You are viewing a plain text version of this content. The canonical link for it is here.

Posted to user@hadoop.apache.org by Jeff Hubbs <jh...@att.net> on 2019/02/01 12:51:19 UTC

Re: Computation time with Hadoop for kmeans

Jï¿½rï¿½my -

Much of the whole point behind Hadoop is that with each worker node 
added to the cluster you widen the disk I/O and CPU-to-RAM pipelines and 
increase the number of cores operating at once. What you've essentially 
done is take a single machine and add on a lot of Hadoop overhead and 
some VM overhead to get in the way.

Another point behind Hadoop is to move the computation to where the data 
is. That idea is pretty much stuffed as far as your rig is concerned 
because all the data and all the computation have nowhere else to move to.

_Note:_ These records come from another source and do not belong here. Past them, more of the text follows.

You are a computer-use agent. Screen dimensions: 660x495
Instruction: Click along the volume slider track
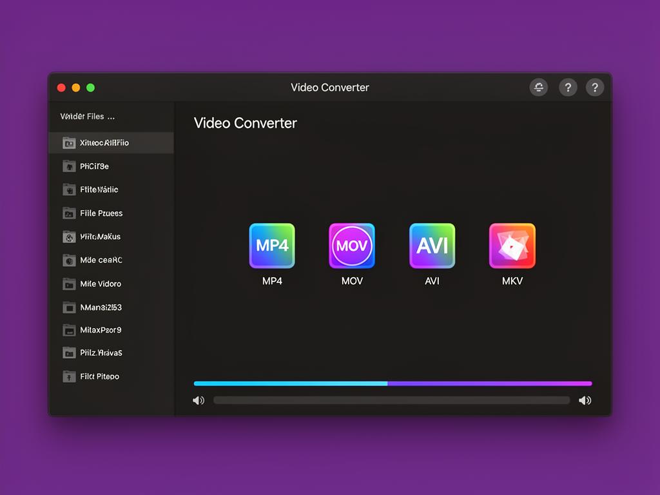pyautogui.click(x=392, y=400)
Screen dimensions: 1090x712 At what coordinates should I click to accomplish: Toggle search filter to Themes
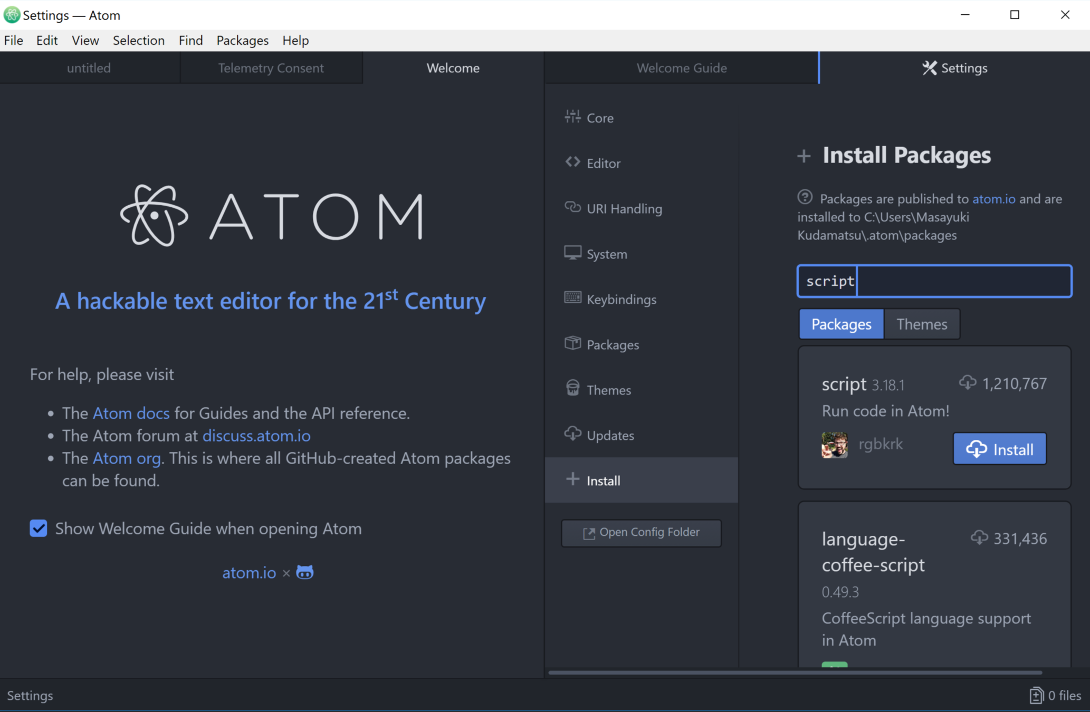coord(921,324)
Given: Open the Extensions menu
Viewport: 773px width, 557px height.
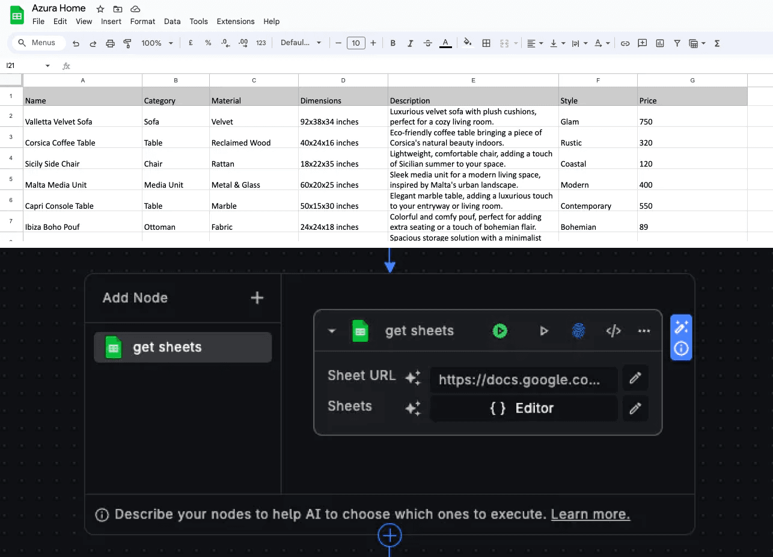Looking at the screenshot, I should point(235,21).

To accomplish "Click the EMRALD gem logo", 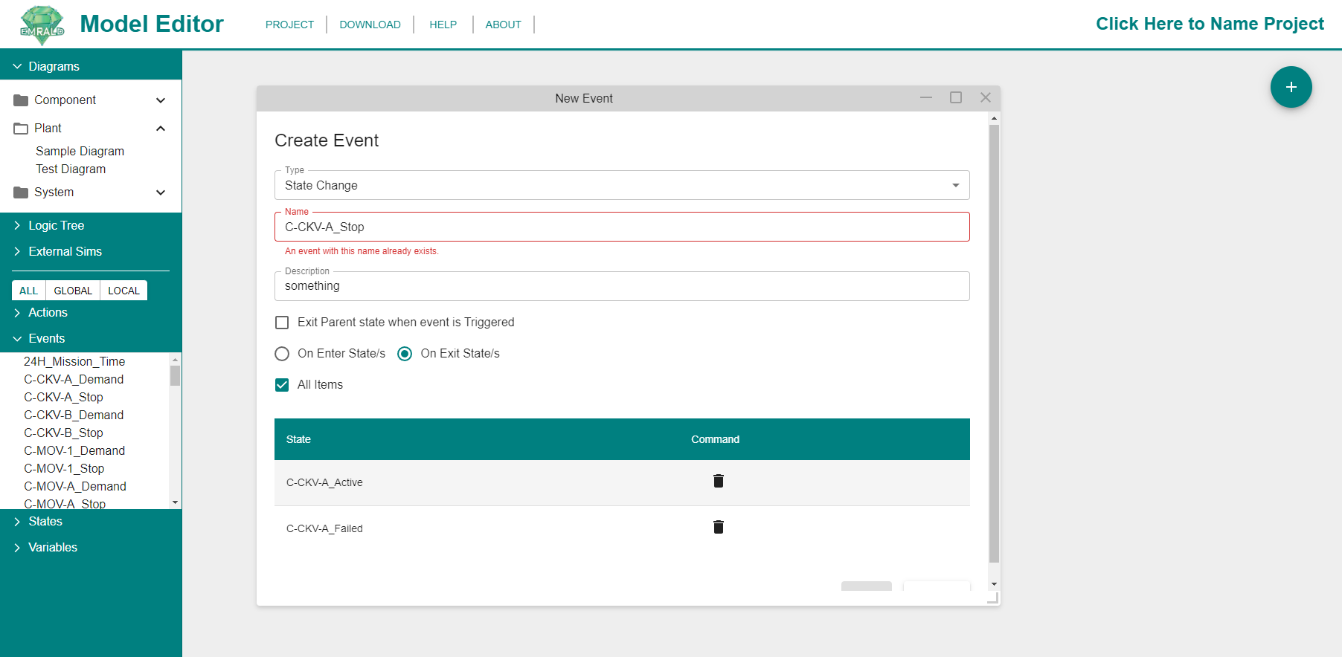I will pyautogui.click(x=42, y=25).
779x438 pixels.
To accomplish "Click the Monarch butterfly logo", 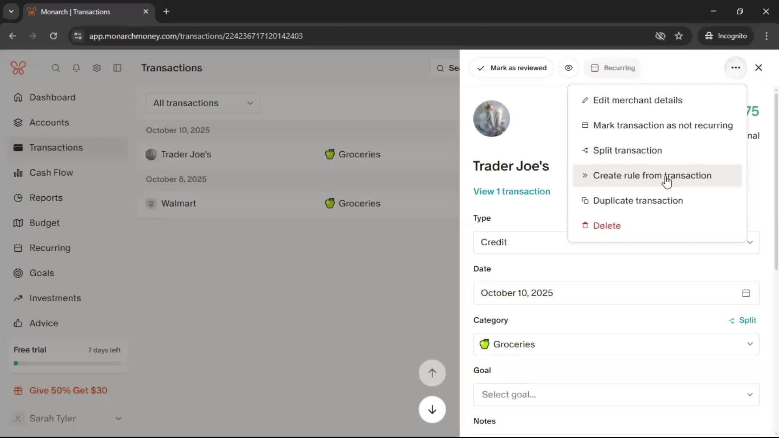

Also, I don't seem to have useful Hadoop cluster worker nodes until each 
has at least 8GiB RAM; I can't imagine what you can get out of just 
1.5GiB RAM.

I'd advise you to grab some real hardware and try this again.

On 1/30/19 10:48 AM, Jï¿½rï¿½my C wrote:
>
> Good afternoon,
>
>
> I programmed kmeans with Hadoop in R using Rhadoop in a cluster of 3 
> machines (3 virtual machines on a single one. Each machine represents 
> one core and has 1,5 GB of RAM).
>
> The purpose is to compare computation time between a Hadoop cluster 
> and a local machine (without Hadoop) for kmeans.
>
>
> I simulated data with gaussian distribution. With 2 millions data, 
> computation time with Hadoop is still much more higher than time taken 
> without Hadoop. Can computation time with Hadoop be lower than time 
> without Hadoop?
>
> If yes, how can I do it? As I am working on a single machine with 3 
> VM, I am wondering if it is possible to see the advantages of doing 
> computations with Hadoop.
>
>
> Thank you.
>
> Jeremy
>
>